::: Entries shown
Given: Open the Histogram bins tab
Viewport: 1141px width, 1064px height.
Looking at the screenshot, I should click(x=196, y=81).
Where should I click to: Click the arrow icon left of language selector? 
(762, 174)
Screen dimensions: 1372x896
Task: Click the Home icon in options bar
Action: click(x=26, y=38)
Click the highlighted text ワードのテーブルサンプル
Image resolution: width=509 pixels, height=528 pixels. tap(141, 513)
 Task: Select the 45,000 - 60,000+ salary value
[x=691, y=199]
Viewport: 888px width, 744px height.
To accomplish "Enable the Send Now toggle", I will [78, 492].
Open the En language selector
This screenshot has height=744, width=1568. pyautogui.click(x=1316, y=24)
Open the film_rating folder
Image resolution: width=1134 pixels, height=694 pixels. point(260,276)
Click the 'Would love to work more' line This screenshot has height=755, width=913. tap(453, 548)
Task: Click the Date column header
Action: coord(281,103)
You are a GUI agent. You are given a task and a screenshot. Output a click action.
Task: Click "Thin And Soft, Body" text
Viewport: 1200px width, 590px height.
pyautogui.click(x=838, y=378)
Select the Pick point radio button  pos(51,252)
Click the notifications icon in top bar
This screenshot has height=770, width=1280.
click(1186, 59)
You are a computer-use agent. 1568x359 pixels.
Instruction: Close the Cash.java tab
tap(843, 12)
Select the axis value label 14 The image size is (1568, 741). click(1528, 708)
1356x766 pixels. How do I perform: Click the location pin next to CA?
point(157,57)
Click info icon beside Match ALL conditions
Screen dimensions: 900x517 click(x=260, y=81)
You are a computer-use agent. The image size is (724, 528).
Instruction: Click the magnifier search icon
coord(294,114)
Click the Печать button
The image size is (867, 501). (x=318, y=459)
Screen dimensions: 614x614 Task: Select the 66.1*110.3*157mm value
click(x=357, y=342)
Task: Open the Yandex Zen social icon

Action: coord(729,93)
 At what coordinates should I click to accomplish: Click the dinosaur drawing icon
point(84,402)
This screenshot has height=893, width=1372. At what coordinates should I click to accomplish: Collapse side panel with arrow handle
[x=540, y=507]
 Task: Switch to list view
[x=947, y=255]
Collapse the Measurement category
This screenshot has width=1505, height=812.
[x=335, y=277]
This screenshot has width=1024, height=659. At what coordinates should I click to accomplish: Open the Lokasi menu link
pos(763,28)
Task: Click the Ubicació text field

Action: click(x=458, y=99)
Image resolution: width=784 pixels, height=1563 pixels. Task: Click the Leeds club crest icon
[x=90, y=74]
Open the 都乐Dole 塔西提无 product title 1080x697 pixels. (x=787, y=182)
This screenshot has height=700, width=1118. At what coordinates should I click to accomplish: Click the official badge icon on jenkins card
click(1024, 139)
::::::
Work instruction
Return the data above in full. Keep every line exactly as it is.

Response to this task
Given: Open the Histogram bins tab
Viewport: 1141px width, 1064px height.
Looking at the screenshot, I should click(x=196, y=81).
Where should I click to: Click the arrow icon left of language selector? 
(762, 174)
Screen dimensions: 1372x896
Task: Click the Home icon in options bar
Action: click(x=26, y=38)
Click the highlighted text ワードのテーブルサンプル
Image resolution: width=509 pixels, height=528 pixels. tap(141, 513)
 Task: Select the 45,000 - 60,000+ salary value
[x=691, y=199]
Viewport: 888px width, 744px height.
To accomplish "Enable the Send Now toggle", I will [78, 492].
Open the En language selector
This screenshot has height=744, width=1568. pyautogui.click(x=1316, y=24)
Open the film_rating folder
Image resolution: width=1134 pixels, height=694 pixels. point(260,276)
Click the 'Would love to work more' line This screenshot has height=755, width=913. tap(453, 548)
Task: Click the Date column header
Action: coord(281,103)
You are a GUI agent. You are given a task and a screenshot. Output a click action.
Task: Click "Thin And Soft, Body" text
Viewport: 1200px width, 590px height.
pyautogui.click(x=838, y=378)
Select the Pick point radio button  pos(51,252)
Click the notifications icon in top bar
This screenshot has height=770, width=1280.
click(1186, 59)
You are a computer-use agent. 1568x359 pixels.
Instruction: Close the Cash.java tab
tap(843, 12)
Select the axis value label 14 The image size is (1568, 741). click(1528, 708)
1356x766 pixels. How do I perform: Click the location pin next to CA?
point(157,57)
Click info icon beside Match ALL conditions
Screen dimensions: 900x517 click(x=260, y=81)
You are a computer-use agent. The image size is (724, 528).
Instruction: Click the magnifier search icon
coord(294,114)
Click the Печать button
The image size is (867, 501). (x=318, y=459)
Screen dimensions: 614x614 Task: Select the 66.1*110.3*157mm value
click(x=357, y=342)
Task: Open the Yandex Zen social icon

Action: coord(729,93)
 At what coordinates should I click to accomplish: Click the dinosaur drawing icon
point(84,402)
This screenshot has height=893, width=1372. At what coordinates should I click to accomplish: Collapse side panel with arrow handle
[x=540, y=507]
 Task: Switch to list view
[x=947, y=255]
Collapse the Measurement category
This screenshot has width=1505, height=812.
[x=335, y=277]
This screenshot has width=1024, height=659. At what coordinates should I click to accomplish: Open the Lokasi menu link
pos(763,28)
Task: Click the Ubicació text field

Action: click(x=458, y=99)
Image resolution: width=784 pixels, height=1563 pixels. Task: Click the Leeds club crest icon
[x=90, y=74]
Open the 都乐Dole 塔西提无 product title 1080x697 pixels. (x=787, y=182)
This screenshot has height=700, width=1118. At what coordinates should I click to accomplish: Click the official badge icon on jenkins card
click(1024, 139)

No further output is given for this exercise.